Fire and division #LukeActs2014

“I have come to bring fire on the earth, and how I wish it were already kindled! But I have a baptism to undergo, and what constraint I am under until it is completed! Do you think I came to bring peace on earth? No, I tell you, but division. From now on there will be five in one family divided against each other, three against two and two against three. They will be divided, father against son and son against father, mother against daughter and daughter against mother, mother-in-law against daughter-in-law and daughter-in-law against mother-in-law.” (Luke 12:49-53, NIV)

In my last post, I wrote about unity in the midst of adversity. So, of course, when I open my Bible to continue a year-long journey through Luke-Acts, Jesus is talking about fire, division, and conflict.

Thanks a lot, Jesus.

Being temperamentally averse to conflict, I am greatly challenged when I come across passages such as this. But I think we are wrong if we read this as in some way a call to seek out conflict or to relish in it.

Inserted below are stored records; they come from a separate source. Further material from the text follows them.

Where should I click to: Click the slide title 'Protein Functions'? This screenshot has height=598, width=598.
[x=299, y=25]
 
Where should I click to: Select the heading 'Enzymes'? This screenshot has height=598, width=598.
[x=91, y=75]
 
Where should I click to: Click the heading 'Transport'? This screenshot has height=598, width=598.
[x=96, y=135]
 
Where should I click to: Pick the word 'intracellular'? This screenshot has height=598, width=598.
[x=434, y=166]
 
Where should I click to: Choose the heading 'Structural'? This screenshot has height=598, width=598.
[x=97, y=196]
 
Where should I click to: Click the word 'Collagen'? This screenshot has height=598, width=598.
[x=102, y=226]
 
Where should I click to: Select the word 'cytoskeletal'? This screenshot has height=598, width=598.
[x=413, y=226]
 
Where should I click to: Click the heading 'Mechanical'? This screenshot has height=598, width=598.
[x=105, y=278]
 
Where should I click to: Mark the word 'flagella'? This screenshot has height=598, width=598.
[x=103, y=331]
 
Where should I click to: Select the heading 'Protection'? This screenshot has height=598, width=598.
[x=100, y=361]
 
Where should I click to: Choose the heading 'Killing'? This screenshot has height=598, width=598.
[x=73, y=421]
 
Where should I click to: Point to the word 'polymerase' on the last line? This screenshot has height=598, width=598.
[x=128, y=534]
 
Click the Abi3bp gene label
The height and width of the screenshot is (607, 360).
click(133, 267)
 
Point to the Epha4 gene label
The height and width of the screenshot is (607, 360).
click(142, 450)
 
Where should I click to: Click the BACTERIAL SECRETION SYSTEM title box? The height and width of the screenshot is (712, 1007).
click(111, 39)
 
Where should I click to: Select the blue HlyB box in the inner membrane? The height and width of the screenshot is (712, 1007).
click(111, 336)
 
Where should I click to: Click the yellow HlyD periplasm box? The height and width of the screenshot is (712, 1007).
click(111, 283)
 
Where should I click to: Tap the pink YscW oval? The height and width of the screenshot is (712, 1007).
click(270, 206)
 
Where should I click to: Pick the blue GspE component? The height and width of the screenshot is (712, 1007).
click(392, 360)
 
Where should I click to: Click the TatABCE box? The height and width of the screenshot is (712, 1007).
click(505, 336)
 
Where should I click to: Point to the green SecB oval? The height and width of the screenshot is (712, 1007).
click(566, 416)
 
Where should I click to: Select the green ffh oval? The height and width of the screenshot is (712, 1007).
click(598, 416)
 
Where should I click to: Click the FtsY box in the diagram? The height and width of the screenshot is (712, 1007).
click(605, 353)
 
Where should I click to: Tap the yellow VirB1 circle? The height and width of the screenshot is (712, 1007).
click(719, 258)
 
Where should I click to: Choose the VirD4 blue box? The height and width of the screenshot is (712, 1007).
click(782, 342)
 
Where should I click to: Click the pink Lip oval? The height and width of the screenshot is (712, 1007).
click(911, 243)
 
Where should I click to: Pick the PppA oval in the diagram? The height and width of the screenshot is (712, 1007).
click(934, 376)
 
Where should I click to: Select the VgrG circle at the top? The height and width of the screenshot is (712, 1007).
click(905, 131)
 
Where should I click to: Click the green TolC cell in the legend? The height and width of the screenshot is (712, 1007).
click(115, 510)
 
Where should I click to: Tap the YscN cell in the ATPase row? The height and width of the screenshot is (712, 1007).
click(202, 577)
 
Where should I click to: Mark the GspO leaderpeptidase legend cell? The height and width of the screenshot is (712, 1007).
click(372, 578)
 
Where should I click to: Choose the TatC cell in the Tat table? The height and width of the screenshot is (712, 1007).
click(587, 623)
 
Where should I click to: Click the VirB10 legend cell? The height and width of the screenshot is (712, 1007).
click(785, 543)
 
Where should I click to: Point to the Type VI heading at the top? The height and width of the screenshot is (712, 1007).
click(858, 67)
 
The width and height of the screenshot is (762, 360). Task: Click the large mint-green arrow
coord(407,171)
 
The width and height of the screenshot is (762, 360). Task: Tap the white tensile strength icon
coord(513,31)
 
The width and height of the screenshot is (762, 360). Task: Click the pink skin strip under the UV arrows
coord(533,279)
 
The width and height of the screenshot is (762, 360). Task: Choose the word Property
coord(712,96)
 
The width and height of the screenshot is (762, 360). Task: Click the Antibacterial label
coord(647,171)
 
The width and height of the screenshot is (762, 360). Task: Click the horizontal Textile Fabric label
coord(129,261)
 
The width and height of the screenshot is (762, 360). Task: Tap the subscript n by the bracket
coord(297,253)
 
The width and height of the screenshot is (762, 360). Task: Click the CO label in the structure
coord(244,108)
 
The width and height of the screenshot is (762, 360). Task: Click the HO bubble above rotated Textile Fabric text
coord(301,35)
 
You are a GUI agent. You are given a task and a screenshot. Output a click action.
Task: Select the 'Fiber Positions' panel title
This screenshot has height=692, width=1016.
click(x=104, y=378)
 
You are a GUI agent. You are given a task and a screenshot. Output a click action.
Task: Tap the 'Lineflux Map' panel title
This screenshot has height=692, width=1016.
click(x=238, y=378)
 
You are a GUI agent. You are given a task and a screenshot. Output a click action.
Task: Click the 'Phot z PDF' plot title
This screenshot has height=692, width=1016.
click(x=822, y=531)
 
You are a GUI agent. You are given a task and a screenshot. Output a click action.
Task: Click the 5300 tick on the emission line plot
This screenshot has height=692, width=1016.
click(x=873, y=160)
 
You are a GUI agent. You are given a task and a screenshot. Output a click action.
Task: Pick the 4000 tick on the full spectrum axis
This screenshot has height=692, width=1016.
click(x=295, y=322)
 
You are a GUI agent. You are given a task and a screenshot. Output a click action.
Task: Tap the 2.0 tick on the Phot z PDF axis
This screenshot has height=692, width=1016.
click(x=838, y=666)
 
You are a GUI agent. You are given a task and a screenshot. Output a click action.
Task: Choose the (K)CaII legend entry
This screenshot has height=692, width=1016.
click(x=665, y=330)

As I read the entire chapter, Jesus is saying that standing up for him and following his commands will result in us being put into situations of conflict. We are warned about falling prey to hypocrisy (vv. 1-2) and rejection of Christ (v.8) under persecution or pressure (vv. 11-12). We are warned not to be tempted by the pursuit of earthly riches and security (vv. 13-34). We are warned not flag in keeping the Lord’s commands as we await the return of Christ (vv. 35-48).

In these various ways, we will be pulled by others. For instance, we will be urged not to be “too religious” or to take God too seriously. And when we do, we will fall into conflict with family and loved ones because of our loyalty to Christ.

The irony for me is that both sides on our denomination’s conflict probably appeal to this passage for comfort. That may make me read the final verses of the chapter in a way that seems wrong to others:

As you are going with your adversary to the magistrate, try hard to be reconciled on the way, or your adversary may drag you off to the judge, and the judge turn you over to the officer, and the officer throw you into prison. I tell you, you will not get out until you have paid the last penny.” (Luke 12: 58-59, NIV)

Conflict is inevitable. We will have adversaries in the life of this world and the life of the church. Jesus the judge is coming, perhaps today. How hard are we trying to be reconciled before Jesus Christ returns? It is better that we be reconciled than we run the risk of Jesus turning to us and saying, “Off to prison with you.”

Do we hear this? How do we do it?

4 thoughts on “Fire and division #LukeActs2014

  1. Was there ever a time when Jesus felt the need to separate persons from His House?
    Is any example given by God himself that some activities and practices defile the House of God and are not to be tolerated?
    What was going on in that “den of thieves”?
     Jeremiah 7 teaches there was more than money being thieved in the temple.
    Who did Paul excommunicate and why?

    Fire is used to create as well as destroy.

  2. Paul also says, “Indeed, there have to be factions among you, for only so will it become clear who among you are genuine.” [1 Corinthians 11:19]

    1. The Second Helvetic Confession testifies,
      “For thus it
      pleases God to use the dissensions that arise in the Church
      to the glory of his name, to illustrate the truth, and in order
      that those who are in the right might be manifest.”

      The right are made manifest and the wrong are made fools.

      The Second Helvetic Confession begins with the following:

      CANONICAL SCRIPTURE. We believe and confess the canonical Scriptures of the holy prophets and apostles of both Testaments to be the true Word of God, and to have sufficient authority of themselves, not of men. For God himself spoke to the fathers, prophets, apostles, and still speaks to us through the Holy Scriptures.

      And in this Holy Scripture, the universal Church of Christ has the most complete exposition of all that pertains to a saving faith, and also to the framing of a life acceptable to God; and in this respect it is expressly commanded by God that nothing be either added to or taken from the same.